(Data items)
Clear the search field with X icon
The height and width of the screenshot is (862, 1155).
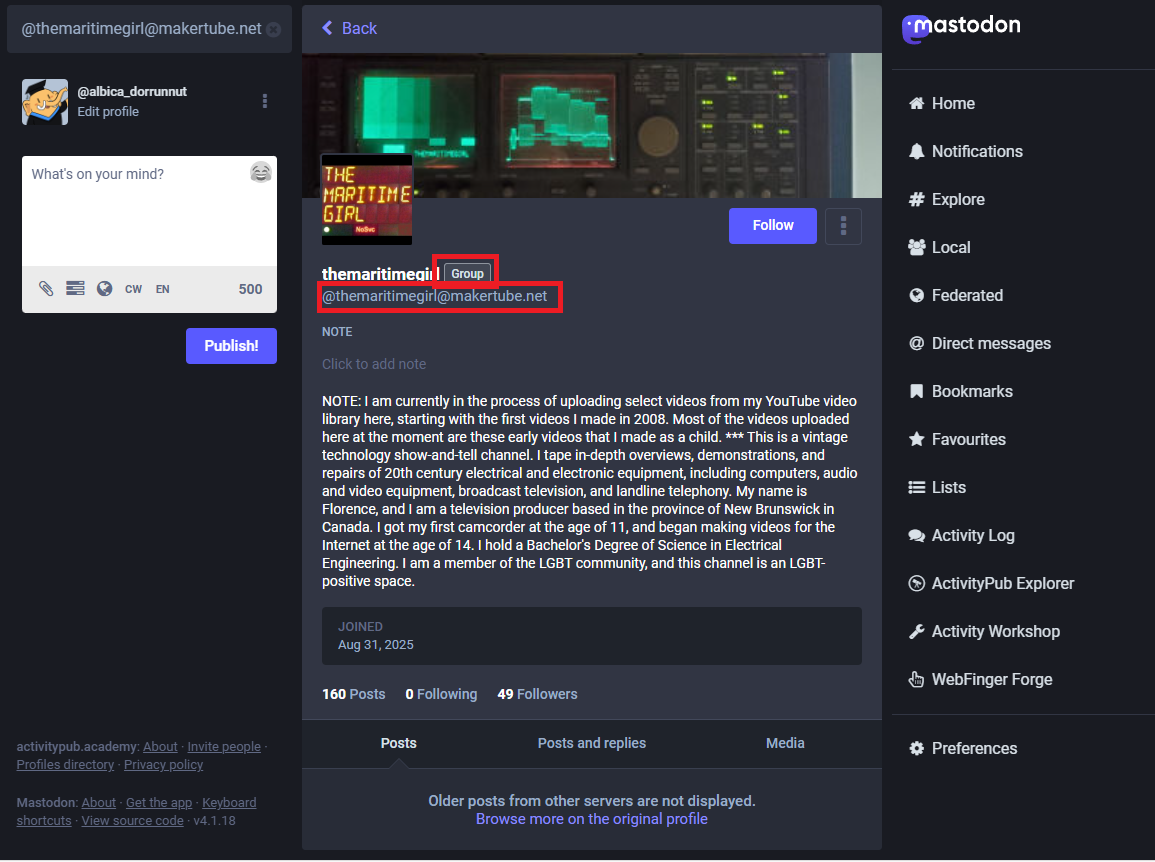click(x=274, y=29)
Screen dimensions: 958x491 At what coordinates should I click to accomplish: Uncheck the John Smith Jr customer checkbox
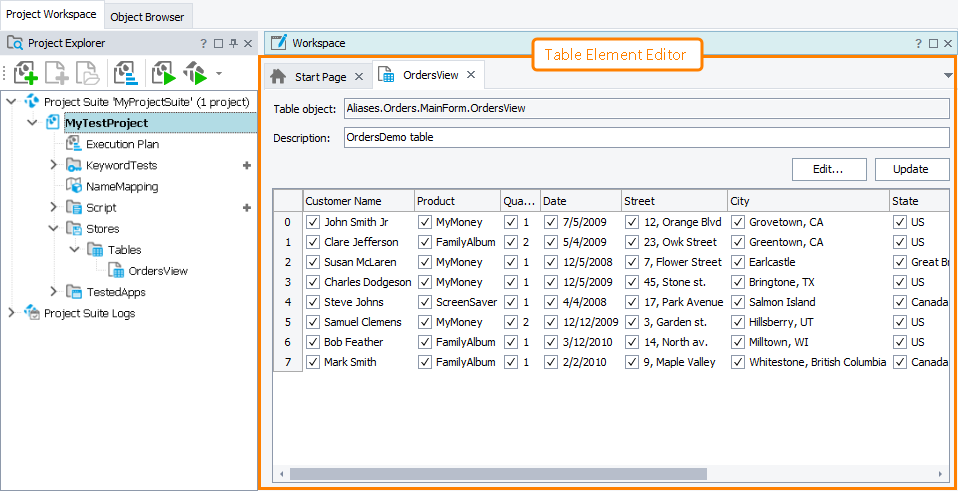(313, 222)
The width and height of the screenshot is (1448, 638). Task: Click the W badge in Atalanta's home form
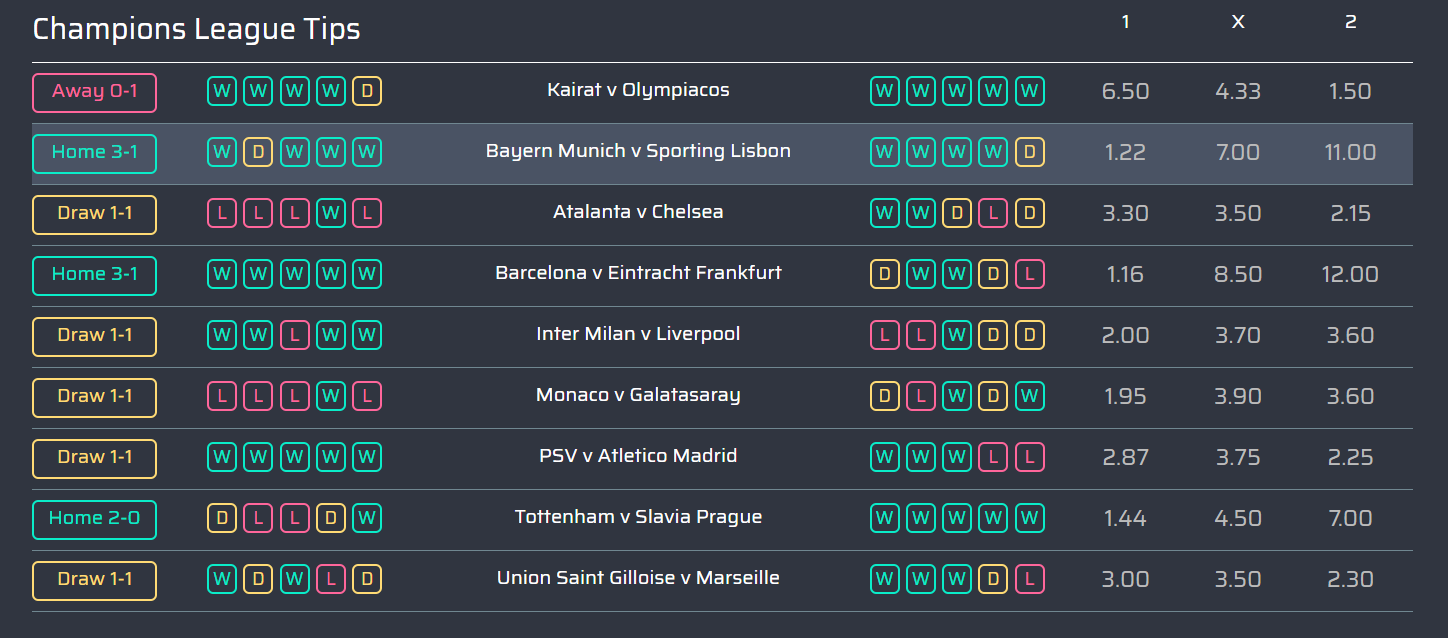point(331,214)
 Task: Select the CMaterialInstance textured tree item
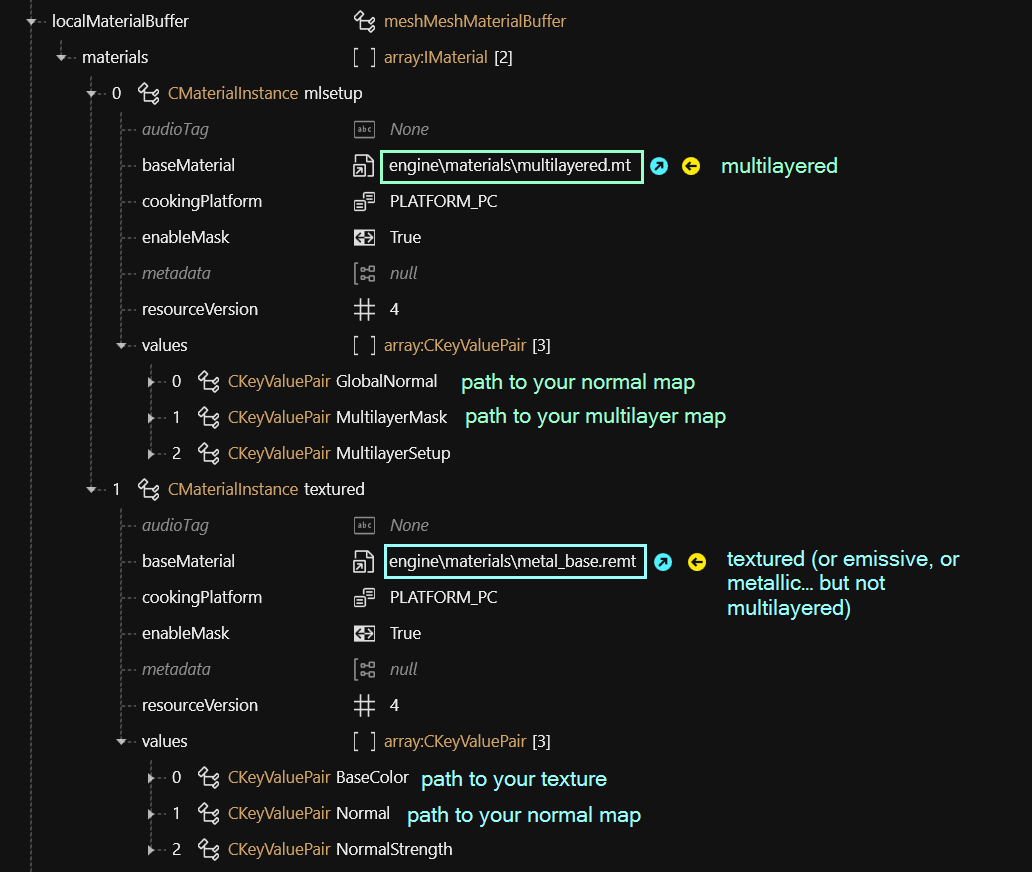(x=266, y=490)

## WHAT NEEDS TO BE DONE
Your copy should match the records word for word, with the pictures removed.

## EXERCISE RESPONSE
Clear the search field with X icon
The height and width of the screenshot is (862, 1155).
click(x=274, y=29)
Screen dimensions: 958x491 At what coordinates should I click to accomplish: Uncheck the John Smith Jr customer checkbox
(313, 222)
The width and height of the screenshot is (1448, 638). Task: Click the W badge in Atalanta's home form
point(331,214)
 Task: Select the CMaterialInstance textured tree item
(x=266, y=490)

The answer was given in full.